Information and Analysis
- Service & Complaints Guides
- A Practical Guide to Handling Consumer Complaints
- Best Practices in Handling Customer Complaints
- A Guide for Consumer Complaints Management
- 6 Steps to Achieve Customer Service Excellence
We've significantly decreased cycle time and increased consistent and accurate responses with a database of standard letters and core language. Employees can use standard letters to reply to many complaints or inquiries such as the price of a stamp or where a customer can buy a used mail truck.
U.S. Postal Service
Not every organization gets frequent requests for used mail trucks, but every organization benchmarked supports its front-line employees with the information and tools they need to respond to customer complaints and inquiries. Every organization sees the information provided by customers with problems as valuable and collects and analyzes information about customer complaints. One organization described the information as free market research. The organizations use a variety of approaches to capture and analyze the information and to use the information for both routine and strategic management decisions. Best practice organizations use the following techniques.
Support Front-Line Employees with Integrated On-Line Data Bases
Companies use integrated, on-line information systems designed to support the performance of the front-line employees who interact with customers and assist them in answering customer inquiries quickly and accurately. Characteristics of state-of-the-art desktop computer information systems include:
- User-friendly screens equipped with standardized formats to assist the customer service process; including for example, frequently asked questions with appropriate responses, standard response letters or actual scripts to reinforce training and prompt the employee.
- Unique customer identification and access to customer information so that the customer representative can give customized service.
- Simple on-line procedures manuals, often with help screens.
- Avoidance of complex codes and "user hostile" features in information systems.
- Employee participation in development and testing to make sure that systems are accurate and easy to use.
- Real-time information exchange and retrieval and tools (such as electronic mail and fax capacity) so that employees can complete transactions quickly.
- Links to fully integrated information databases, including documents submitted in paper form that have been imaged and archived electronically, press releases, new product developments, standard responses, information about hot topics and performance statistics.
- On-line technical support as a first-alarm response to ADP difficulties, to help the front-line employees.
Capture Information About Customer Problems and Questions
Front-line employees generally enter data to avoid duplication of effort, improve accuracy and avoid backups in obtaining information about customer problems. Data analysis is generally centralized with a dedicated team or department responsible for analyzing data as their primary duty. Analysis groups often identify the most common concerns, analyze hot topics and facilitate problem solving.

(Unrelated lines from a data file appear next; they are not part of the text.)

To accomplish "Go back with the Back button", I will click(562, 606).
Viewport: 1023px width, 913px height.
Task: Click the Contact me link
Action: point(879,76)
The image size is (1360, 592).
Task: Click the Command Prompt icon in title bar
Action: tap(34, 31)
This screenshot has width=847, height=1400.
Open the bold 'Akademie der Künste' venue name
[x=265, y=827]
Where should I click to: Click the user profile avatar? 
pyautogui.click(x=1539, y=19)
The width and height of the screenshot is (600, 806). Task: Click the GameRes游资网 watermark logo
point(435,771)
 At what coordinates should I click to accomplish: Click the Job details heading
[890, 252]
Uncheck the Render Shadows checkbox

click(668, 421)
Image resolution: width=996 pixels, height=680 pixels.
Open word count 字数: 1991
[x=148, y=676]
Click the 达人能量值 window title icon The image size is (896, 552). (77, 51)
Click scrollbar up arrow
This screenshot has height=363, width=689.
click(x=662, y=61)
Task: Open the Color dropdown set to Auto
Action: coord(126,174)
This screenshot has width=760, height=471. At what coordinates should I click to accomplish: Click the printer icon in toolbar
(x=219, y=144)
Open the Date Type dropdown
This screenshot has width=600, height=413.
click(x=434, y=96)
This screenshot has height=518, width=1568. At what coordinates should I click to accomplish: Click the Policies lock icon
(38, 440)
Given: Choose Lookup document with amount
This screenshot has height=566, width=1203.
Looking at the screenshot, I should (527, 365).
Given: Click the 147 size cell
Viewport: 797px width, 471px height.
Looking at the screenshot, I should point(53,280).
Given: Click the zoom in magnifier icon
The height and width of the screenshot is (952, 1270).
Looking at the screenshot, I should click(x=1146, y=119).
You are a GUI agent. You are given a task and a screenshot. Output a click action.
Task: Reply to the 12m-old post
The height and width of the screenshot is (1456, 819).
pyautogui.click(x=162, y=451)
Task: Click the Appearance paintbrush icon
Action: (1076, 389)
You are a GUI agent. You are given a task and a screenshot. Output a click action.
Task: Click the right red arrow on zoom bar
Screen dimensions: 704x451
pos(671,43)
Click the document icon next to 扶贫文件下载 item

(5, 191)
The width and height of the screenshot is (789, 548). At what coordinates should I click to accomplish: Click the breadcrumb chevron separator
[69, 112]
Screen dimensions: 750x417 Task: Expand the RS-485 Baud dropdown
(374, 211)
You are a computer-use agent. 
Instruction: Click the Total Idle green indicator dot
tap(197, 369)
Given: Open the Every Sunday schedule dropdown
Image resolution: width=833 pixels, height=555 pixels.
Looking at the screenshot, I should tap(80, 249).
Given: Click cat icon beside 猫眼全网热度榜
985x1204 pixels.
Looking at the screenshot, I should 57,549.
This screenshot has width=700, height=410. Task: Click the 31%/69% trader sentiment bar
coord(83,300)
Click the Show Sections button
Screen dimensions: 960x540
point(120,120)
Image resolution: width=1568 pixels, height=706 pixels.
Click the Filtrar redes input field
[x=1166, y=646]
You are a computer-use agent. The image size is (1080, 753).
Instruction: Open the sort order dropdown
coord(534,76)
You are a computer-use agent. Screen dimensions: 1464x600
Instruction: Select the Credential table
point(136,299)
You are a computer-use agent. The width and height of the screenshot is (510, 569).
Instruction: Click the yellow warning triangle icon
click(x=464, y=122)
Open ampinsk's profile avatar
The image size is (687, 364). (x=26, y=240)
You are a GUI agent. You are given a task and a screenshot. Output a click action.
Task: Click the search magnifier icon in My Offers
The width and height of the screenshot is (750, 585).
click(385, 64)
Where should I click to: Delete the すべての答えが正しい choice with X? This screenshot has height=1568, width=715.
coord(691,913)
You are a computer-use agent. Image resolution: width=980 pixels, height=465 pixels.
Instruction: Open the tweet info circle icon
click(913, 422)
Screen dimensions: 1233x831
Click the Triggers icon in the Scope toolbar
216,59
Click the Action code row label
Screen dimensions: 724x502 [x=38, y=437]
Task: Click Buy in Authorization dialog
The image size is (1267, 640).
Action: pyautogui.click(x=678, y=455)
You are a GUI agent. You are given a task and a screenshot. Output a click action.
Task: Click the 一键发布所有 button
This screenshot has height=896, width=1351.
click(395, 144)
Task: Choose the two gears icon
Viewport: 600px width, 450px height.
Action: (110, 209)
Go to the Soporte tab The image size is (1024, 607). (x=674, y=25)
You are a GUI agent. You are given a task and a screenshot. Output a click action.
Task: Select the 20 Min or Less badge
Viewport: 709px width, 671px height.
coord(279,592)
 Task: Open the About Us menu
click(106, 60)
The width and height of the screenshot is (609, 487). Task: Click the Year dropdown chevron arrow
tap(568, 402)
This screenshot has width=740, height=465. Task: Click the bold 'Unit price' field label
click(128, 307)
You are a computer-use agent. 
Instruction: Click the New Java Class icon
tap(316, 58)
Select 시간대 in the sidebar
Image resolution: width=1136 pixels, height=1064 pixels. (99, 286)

For example, determining how to prevent customers from being dissatisfied or from needing to call for information--this leads to a preventive strategy known as "call avoidance."
Managers in world-class organizations have real-time trend information, rather than end-of-the-period updates. They also get analysis that links front-line performance with corporate goals for customer satisfaction. Menu-driven programs allow users across the organization to develop reports and graphs from data specific to their area of responsibility. Using off-the-shelf software tailored to organizational needs, managers can retrieve and see complaint data displayed by type, region, product or service line, injury or catastrophic event, units responsible, root cause, volume, etc. Informed management makes better decisions.
Effective analysis groups use integrated and non-duplicative databases. These data bases include complaints from all sources, e.g., telephone calls, surveys, focus groups, correspondence, complaint/concern cards available on site and/or personal visits. Database records include names, addresses, telephone numbers, individual employee assigned, actions taken, due dates, progress, disposition, and other descriptive information used to enhance all customer contacts.
Use Information to Fix Problems Fast
The first priority of the front-line employee is to satisfy the customer. At the same time, the employee enters the customer's concern into a database along with the action taken to satisfy the customer. In some organizations, the front-line employee also enters a description or codes the root cause of the customer's concern.
Information about customer interactions is then referred to analysis teams and to appropriate process improvement teams that are charged with solving problems. Simple changes are made quickly, often within 24 hours of a problem being identified. The automated tracking system follows the problem to resolution. The features of these systems include precise categories and types of concerns, automated hot topics, automated ad hoc reporting, and competitive information gathering. Front-line employees can propose changes also via the same electronic system.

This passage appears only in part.